Dalle immagini riprese dalle telecamere di sorveglianza del deposito adiacente al distributore Eni – sequenze che la polizia scientifica sta analizzando nei dettagli – emerge con chiarezza il momento in cui Mauro Bagaglini, 57 anni, autista del mezzo, compie una manovra che porta al distacco accidentale della valvola. Quello che i tecnici definiscono uno "strappo", visibile nel video, sarebbe all’origine della dispersione del gas, poi divampato in pochi secondi.
La ricostruzione degli inquirenti si basa, oltre che sulle prove video, anche sulla testimonianza dell’impiegato della stazione di servizio, uno dei feriti meno gravi, il quale ha confermato la dinamica: l’arrivo della cisterna, l’avvio delle operazioni e, poco dopo, la perdita incontrollata. Sebbene le verifiche tecniche siano ancora in corso – è stata disposta una super perizia per accertare eventuali negligenze nel rispetto delle norme di sicurezza – appare sempre più probabile che il fattore scatenante sia da ricondurre a un banale, ma fatale, gesto compiuto sotto la pressione della routine.
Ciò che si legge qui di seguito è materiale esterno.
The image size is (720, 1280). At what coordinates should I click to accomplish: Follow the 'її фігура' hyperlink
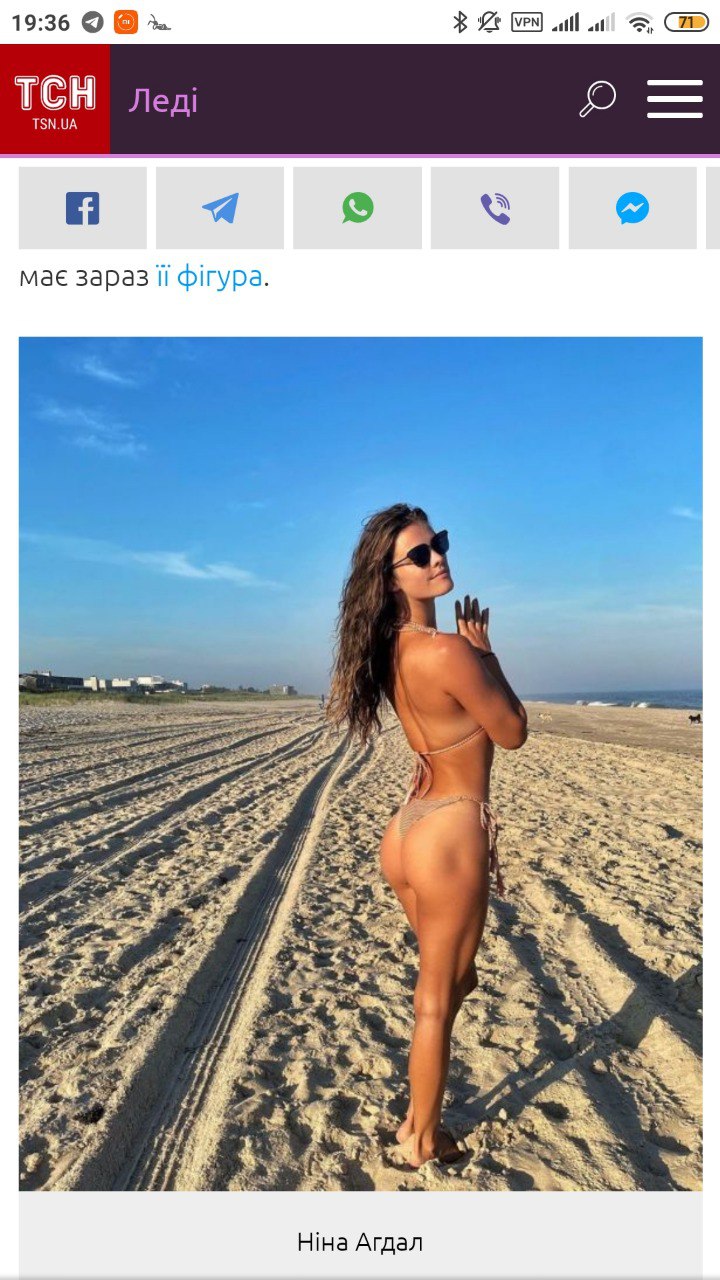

Intanto, mentre i residenti della zona denunciano il disagio di vivere in un’area esposta a rischi del genere, la Procura valuta di formalizzare l’iscrizione nel registro degli indagati per tre persone, i cui ruoli dovranno essere chiariti. Restano da accertare, tra l’altro, i tempi di allerta e l’efficacia dei protocolli d’emergenza, aspetti che potrebbero rivelare ulteriori responsabilità.